§ Objective
Pick out and copy each line in the listing below that contains the string "Viewport". Case counts.

[Items listed in a dataset]
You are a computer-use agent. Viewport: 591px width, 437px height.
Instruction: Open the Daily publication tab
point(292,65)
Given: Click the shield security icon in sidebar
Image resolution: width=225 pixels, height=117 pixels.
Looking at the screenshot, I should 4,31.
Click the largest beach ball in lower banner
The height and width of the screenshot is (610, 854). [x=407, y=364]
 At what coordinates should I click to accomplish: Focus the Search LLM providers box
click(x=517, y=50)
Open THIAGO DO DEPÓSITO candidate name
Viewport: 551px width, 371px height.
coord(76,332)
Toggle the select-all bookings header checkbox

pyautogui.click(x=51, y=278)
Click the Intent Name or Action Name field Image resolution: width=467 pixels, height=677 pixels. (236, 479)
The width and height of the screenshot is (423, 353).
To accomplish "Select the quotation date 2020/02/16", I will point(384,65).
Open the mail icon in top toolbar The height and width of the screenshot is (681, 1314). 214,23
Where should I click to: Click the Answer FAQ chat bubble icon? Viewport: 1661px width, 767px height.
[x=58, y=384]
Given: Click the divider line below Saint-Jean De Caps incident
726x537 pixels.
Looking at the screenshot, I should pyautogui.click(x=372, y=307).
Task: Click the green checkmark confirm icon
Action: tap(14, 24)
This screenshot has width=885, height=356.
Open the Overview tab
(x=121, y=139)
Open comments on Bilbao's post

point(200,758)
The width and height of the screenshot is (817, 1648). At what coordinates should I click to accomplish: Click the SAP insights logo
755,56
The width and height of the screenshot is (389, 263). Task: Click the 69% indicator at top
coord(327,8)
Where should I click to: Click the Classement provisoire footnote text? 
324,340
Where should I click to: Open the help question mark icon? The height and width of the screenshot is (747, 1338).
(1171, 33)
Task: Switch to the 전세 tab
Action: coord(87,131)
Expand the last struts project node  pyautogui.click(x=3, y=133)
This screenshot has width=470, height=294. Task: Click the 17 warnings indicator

§ Exercise output
You are a computer-use agent. Viewport: 591px width, 437px height.
Viewport: 551px width, 371px height.
Where should I click to: Click the Answer FAQ chat bubble icon? Viewport: 1661px width, 767px height.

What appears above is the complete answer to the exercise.